Ici, l'enjeu était de faire comprendre aux agents que chacun avait un rôle à jouer pour délivrer un service de qualité à nos citoyens-usagers. Pour ce faire, nous avons développé une démarche « éco-exemplaire » qui s'appuie sur l'analyse systémique de notre organisation et la notion d'écologie car tout est lien. Cette démarche  se concrétise par  une prise en compte du développement durable dans la réalisation de nos projets  et la décision de placer l'humain au centre de toutes nos démarches pour arriver à ce qu'on appelle un « management écologique ». J'ai démarré cette aventure par un moment fort où le 22 mars 2012 nous avons réuni l'ensemble du personnel pour présenter cette démarche. Nous avons symbolisé cette journée en créant un projet artistique commun sur la base du volontariat. L'idée était de réaliser quelque chose ensemble afin de montrer que chacun peut porter sa pierre à la  « construction de la cathédrale » ! Tout ceci avait pour objectif de responsabiliser les agents et d'être dans une démarche de confiance, le message est clair : tout le monde se plaint des dysfonctionnements  mais tout le monde est responsable dans la réussite ou l'échec  du projet collectif au service nos administrés. C'est la ligne directrice de ce changement philosophique que j'ai souhaité insuffler dans mes équipes ces dernières années : le changement commence par chacun d'entre nous. L'étape suivante est la rédaction ensemble du  projet d'administration en faisant le lien entre ce management écologique et le contrat de mandature mais également en adoptant une charte des valeurs que nous souhaitons partager pour un bien vivre ensemble au sein de la collectivité.

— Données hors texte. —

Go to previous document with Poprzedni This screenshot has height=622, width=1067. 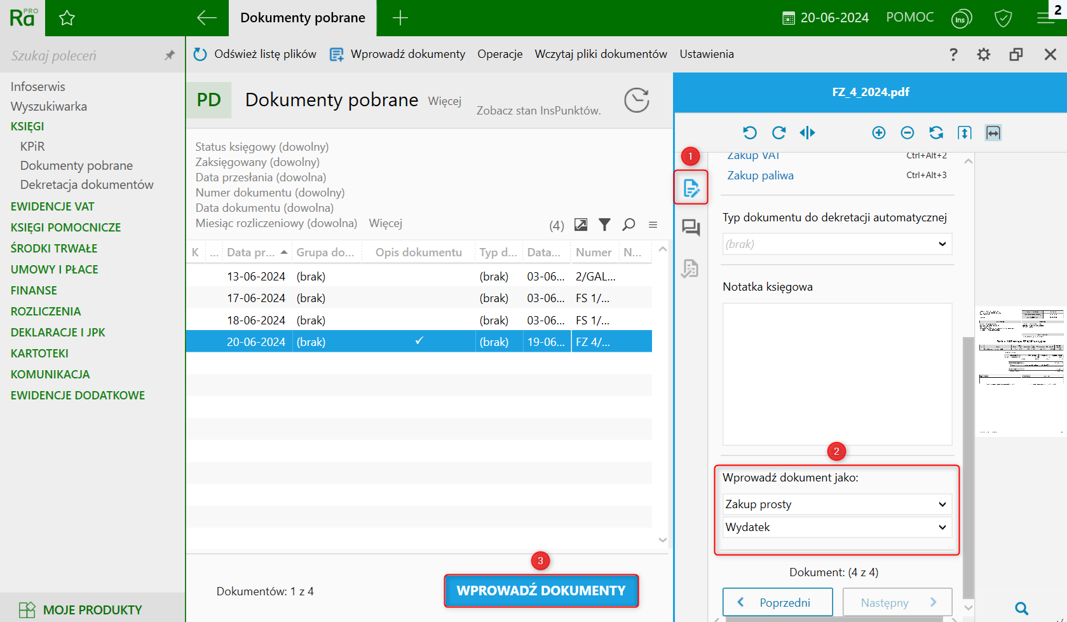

Pour finir, j'ai suivi une formation de coach pour retrouver de l'élan, une forme d'inspiration et une nouvelle énergie. Notre métier nous demande sans arrêt de nous renouveler, d'acquérir de nouvelles compétences, de se remettre en question. Hier, j'avais tendance à être un manager dans le contrôle alors qu'aujourd'hui, j'aspire à devenir  un « leader de transformation ».  Pour être plus concrète, j'essaie d'incarner véritablement les actions que je porte et de me rapprocher au plus près de celles que je fais porter par mes collaborateurs.

Mon nouveau défi est de sensibiliser mes collègues de toutes les communes membres de l'agglomération afin de déployer cette nouvelle approche du management à l'ensemble des agents de notre territoire.

 

Qu'est-ce que vous apporte l'ADGCF ?

L'association représente pour moi une opportunité, celle de mettre en réseau mes collègues DGS et DGA des Antilles Guyane et de partager cette nouvelle vision du management territorial.

En 2016 en Martinique et en avril dernier en Guadeloupe, l'ADGCF, nous a permis de nous rencontrer, de créer du lien, de bénéficier des expériences de nos collègues ultramarins mais également de ceux de métropole car même si nous gardons nos spécificités, nous partageons souvent les mêmes problématiques.

À présent, je souhaiterai encore développer les activités de la délégation régionale en mettant vraiment l'accent sur l'échange d'expériences et leur valorisation. Échanger nous permet de nous inspirer, d'aller plus loin et d'éviter les erreurs. Cela nous permet également d'être moins seul dans des postes où nous le sommes au quotidien. C'est mon objectif de délégué régional pour les mois à venir.